Und was sind die Notwendigkeiten von einer Biografie

Bewohnerakte - welche Umgebung? Einrichtung für Behinderte, Alte, Kinder und Jugendliche...???
Und was meinst du genau? Wie ist eine solche Akte grundsätzlich aufgebaut (Themen, wie: Personalien, Schriftverkehr,Betreuung/Vollmacht/Vorsorge,Krankenkasse,Kostenträger,Pflegekasse /Einstufungsbescheide/Heimvertrag,Aufnahme, Arztbericht,Diagnose (+med. Vorgeschichte), Barbetragsverwaltung...), oder was gehört zusätzlich rein (z.B. Arztberichte)?
Außer den Arztberichten natürlich noch Aktennotizen, Gesprächsnotizen, Fixierungen, ggf. Fotos zur Dokumentation von Verletzungen...
Wäre einfacher, wenn die Frage genauer gestellt wäre...

Biografie: ganz klar: um die Lebensgeschichte mit dem Bewohner festzuhalten - bei z.B. Demenzerkrankten (Alzheimer) sinnvoll, da die Vergangenheit eine sehr wesentliche Rolle spielt (man kann gezielter darauf eingehen und z.B. Ängste nehmen). Gleichzeitig verdeutlicht man durch eine gemeinsame Erstellung einer Biografie: du bist mir mit deinem ganzen Leben wertvoll - ich akzeptiere dich mit deiner ganzen Vergangenheit - ich kann verstehen, warum du so geworden bist, wie du jetzt bist - du bist es mir wert, dass ich mir soviel Zeit für dich nehme...

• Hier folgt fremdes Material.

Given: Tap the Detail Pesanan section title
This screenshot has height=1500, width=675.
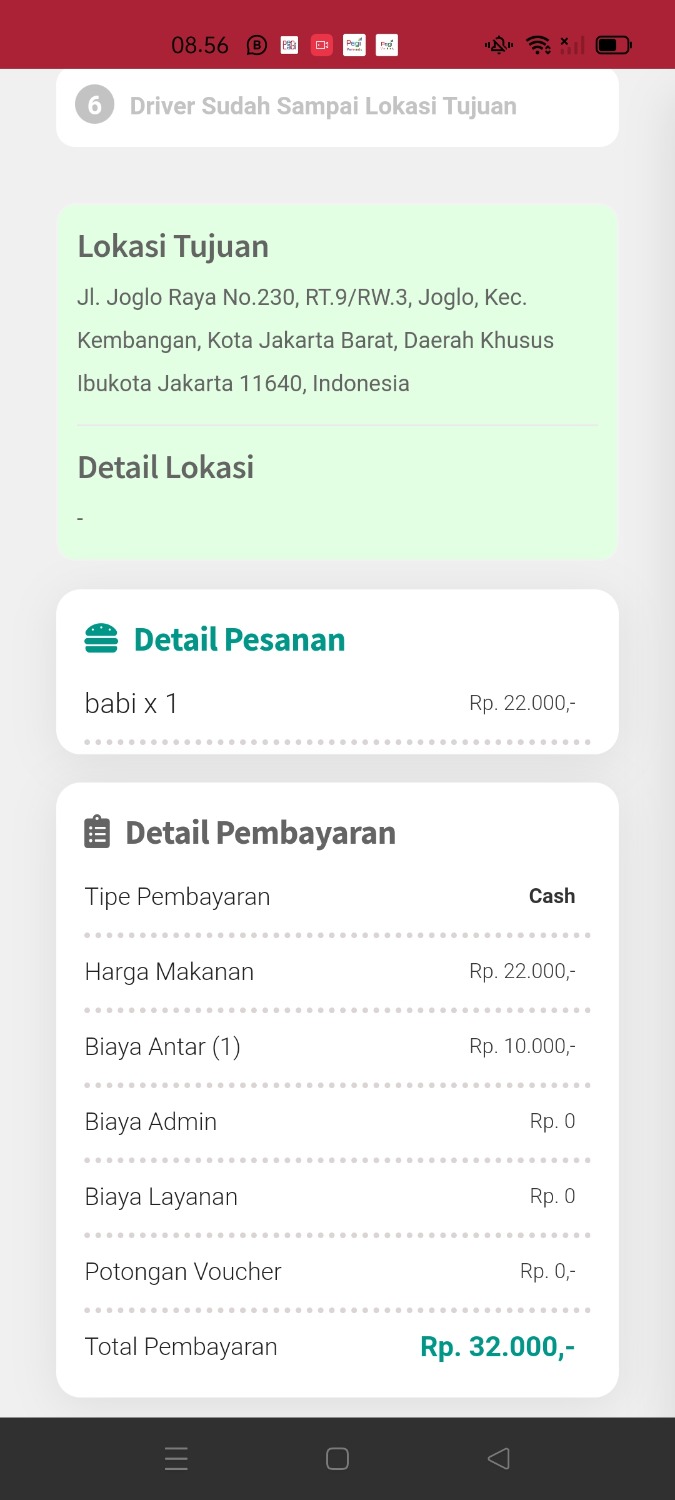Looking at the screenshot, I should coord(239,640).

Aber auch hier wieder: In welchem Zusammenhang steht die Frage? Bei Menschen mit einer Behinderung oder bei Kindern mit Misshandlungen etc. geht man anders heran, aber auch hier ist es sehr wesentlich! Kannst mich gerne auch privat anschreiben...
helpmedoch am 21. Juli 2008 10:45 Ach ja, was ich noch nicht erwähnt hatte: die Biografie wird natürlich weiterhin benutzt, um sie bei Alltagshandlungen, Rituale, Festen etc. mit zu beachten!!!